Lo cierto es que todos los meses el porcentaje de clientes que no puede afrontar sus compromisos comerciales es mayor. En enero, el número en la ciudad era del 16,73% mientras que en la región alcanzaba el 17,72%. Al cerrar octubre, eran del 17,02% y 18,01% respectivamente.
“Vemos por un lado que las ventas en muchos rubros están estancadas y en otros en baja. Salvo electrodomésticos y automóviles, que tienen un buen ritmo, el resto tiene una realidad muy diferente”, explicó el presidente de la entidad mercantil, Carlos Brancher.
En el comercio advierten que muchos clientes desisten de sus compras al tener superados los límites de compras de sus tarjetas y no contar con efectivo para realizarlas. “Incluso es frecuente que un pantalón se pague con más de una tarjeta para operar dentro de los escasos márgenes que les quedan. Indudablemente la gente perdió poder de compra”, señalan.
De este modo se sigue consolidando un proceso que se inició en la ciudad y región en 2009, después de la crisis del campo y junto a la crisis internacional de ese año.
Desde ese tiempo la morosidad trepó hasta alcanzar ahora los niveles de fines de 2000, el máximo de la última década. De allí la preocupación de los mercantiles que temen que esto sea el inicio del enfriamiento de la economía.

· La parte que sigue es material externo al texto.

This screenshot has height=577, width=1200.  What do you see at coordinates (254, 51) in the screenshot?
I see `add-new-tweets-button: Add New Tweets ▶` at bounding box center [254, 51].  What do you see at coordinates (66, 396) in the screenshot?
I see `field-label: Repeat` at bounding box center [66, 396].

También aseguran que el aumento de los salarios ocurrido en los últimos años generó una sensación de mayor poder adquisitivo. Pero a la par la economía también fue ajustando al alza los precios y eso terminó equiparando los movimientos. No todo el incremento nominal fue real. “Ahora vamos a ver qué pasa para las fiestas, si los clientes llegan con la capacidad crediticia colmada. Y también cómo jugará el aguinaldo, que tal vez permita amortiguar la tendencia”, explicaron.